On te sollicitera, si Dieu le veut. — Et tu devras alors accepter. — Mais n’oublie pas qu’à tout échelon tu peux et dois te sanctifier. C’est pour cela que tu es venu.


950

Que d’amertumes en perspective si tu crois qu’en travaillant pour le Christ les charges sont autre chose que des fardeaux !


951

Être à la tête d’une œuvre d’apostolat, c’est être disposé à tout supporter, de tous, avec une charité infinie.


952

Dans le travail apostolique on ne peut pardonner ni la désobéissance ni la duplicité. — N’oublie pas que la simplicité n’est ni imprudence ni ingénuité.


953

Tu as l’obligation de prier et de te sacrifier pour la personne et aux intentions de “ celui qui est à la tête ” de ton entreprise d’apostolat. — Si tu négliges d’accomplir ce devoir, tu me donnes à penser que tu manques d’enthousiasme pour ton chemin.


954

Pousse à l’extrême le respect envers ton supérieur, lorsqu’il te consulte et que tu dois le contredire. — Et ne le contredis jamais en présence de ceux qui lui sont subordonnés, même s’il a tort.


955

Dans ton entreprise d’apostolat ne crains pas les ennemis du dehors, si grande que soit leur puissance. — Ton manque de “ filiation ” et ton manque de “ fraternité ”, voilà l’ennemi redoutable.


956

Je comprends parfaitement que le mépris dont tu es l’objet t’amuse — même s’il émane d’ennemis puissants — tant que tu ressens cette unité avec ton Dieu et à avec tes frères dans l’apostolat. — Que t’importe en effet ?


957

Je compare fréquemment le travail d’apostolat à une machine : roues dentées, pistons, valves, boulons…

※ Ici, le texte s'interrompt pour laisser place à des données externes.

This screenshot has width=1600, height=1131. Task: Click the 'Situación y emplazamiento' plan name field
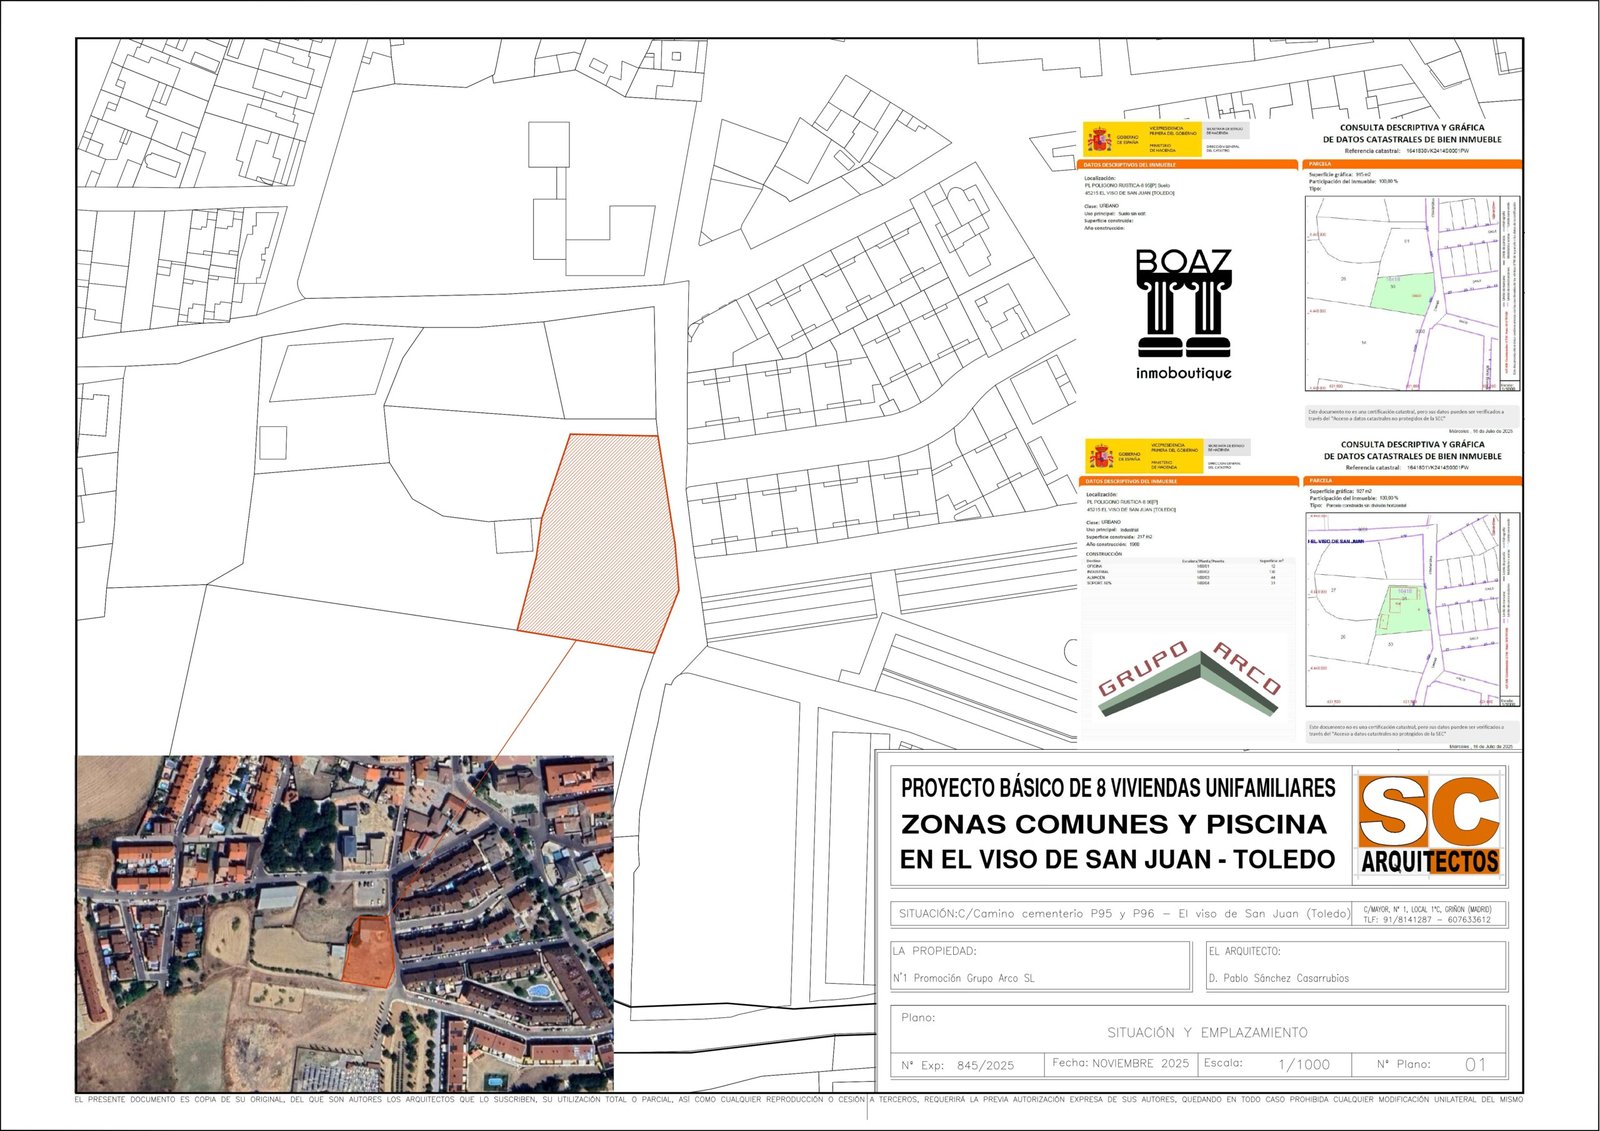(1206, 1032)
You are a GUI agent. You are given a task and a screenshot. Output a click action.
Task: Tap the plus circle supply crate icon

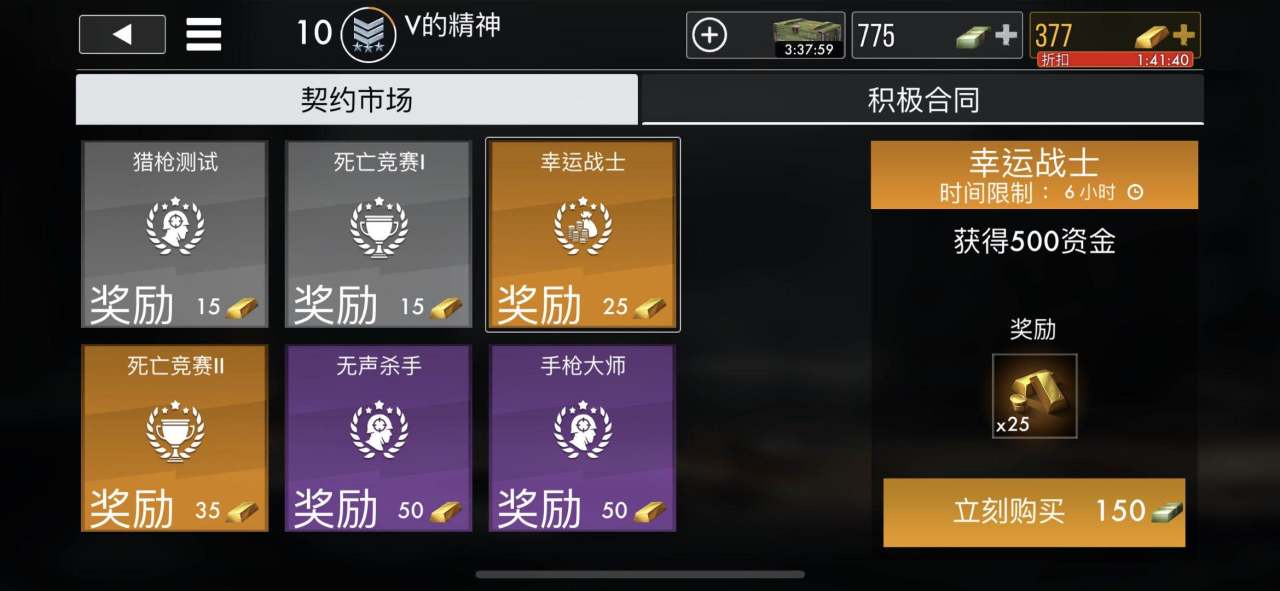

Eh bien ! la charité — ta charité — en est le lubrifiant.


958

Abandonne cet “ air de suffisance ” qui isole ton âme des âmes qui s’en approchent. — Écoute. Et parle avec simplicité : c’est seulement ainsi que ton travail d’apôtre pourra croître en étendue et en fécondité.


959

Le mépris et la persécution sont des preuves bénies de la prédilection divine, mais il n’est témoignage, ni signe de prédilection plus beau que celui-ci : passer inaperçu.